> **DATASET RECORDS**:
/---

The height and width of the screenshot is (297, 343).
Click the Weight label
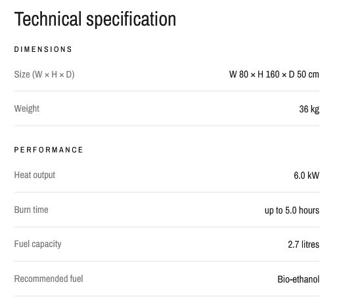[27, 108]
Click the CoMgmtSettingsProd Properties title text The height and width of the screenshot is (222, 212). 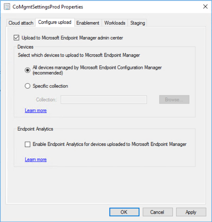tap(48, 7)
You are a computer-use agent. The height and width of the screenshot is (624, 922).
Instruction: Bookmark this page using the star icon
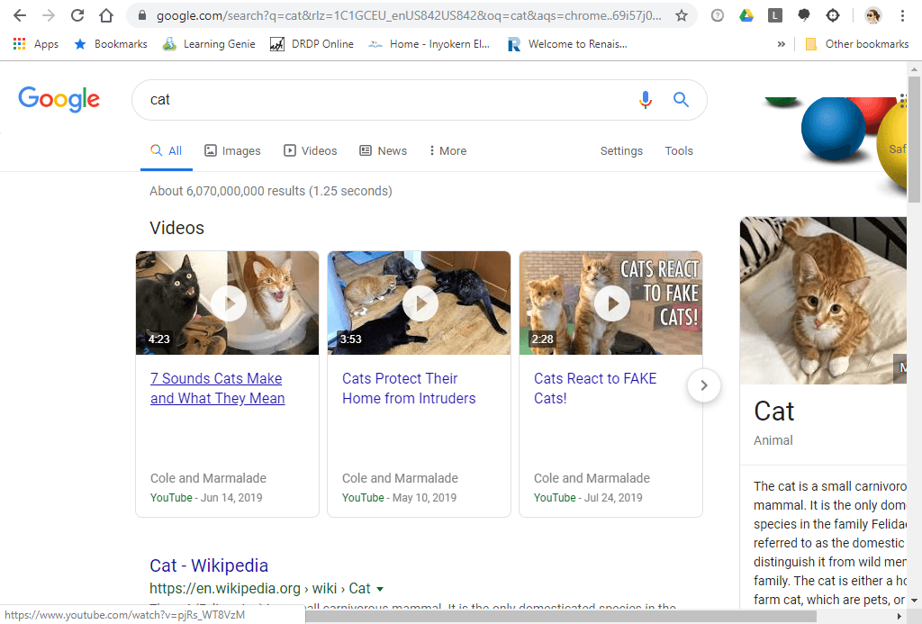pyautogui.click(x=683, y=15)
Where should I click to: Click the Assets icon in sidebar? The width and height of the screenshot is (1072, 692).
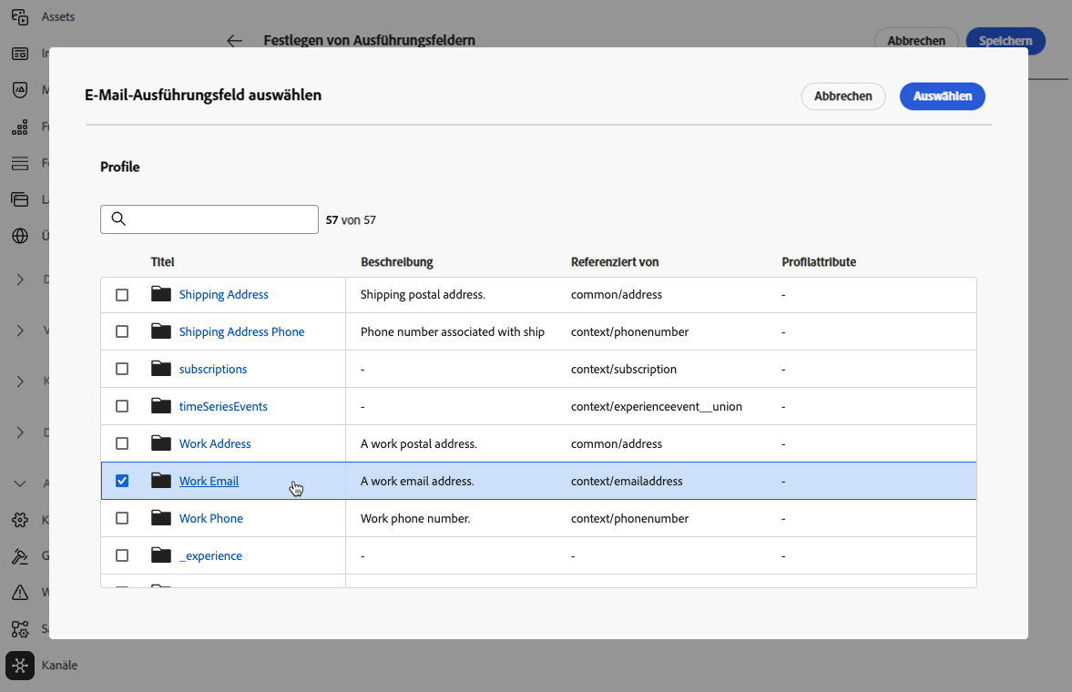pos(19,16)
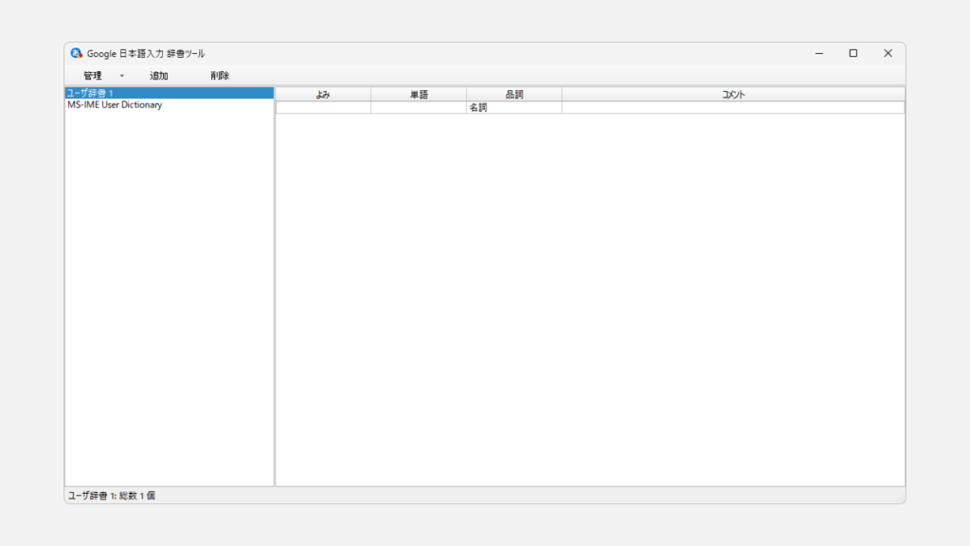Viewport: 970px width, 546px height.
Task: Select the empty よみ cell in first row
Action: pyautogui.click(x=322, y=108)
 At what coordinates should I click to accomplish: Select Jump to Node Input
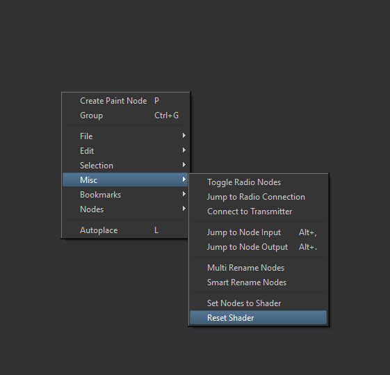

\---

> **PROMPT**:
Copy exactly the lines running from the line with "Where should I" to the final line of the listing, keeping both ends and dropping any picture.

> **EXERCISE OUTPUT**:
Where should I click to: Click the Assets icon in sidebar? The width and height of the screenshot is (1072, 692).
pos(19,16)
Viewport: 970px width, 546px height.
Task: Select the empty よみ cell in first row
Action: pyautogui.click(x=322, y=108)
 At what coordinates should I click to accomplish: Select Jump to Node Input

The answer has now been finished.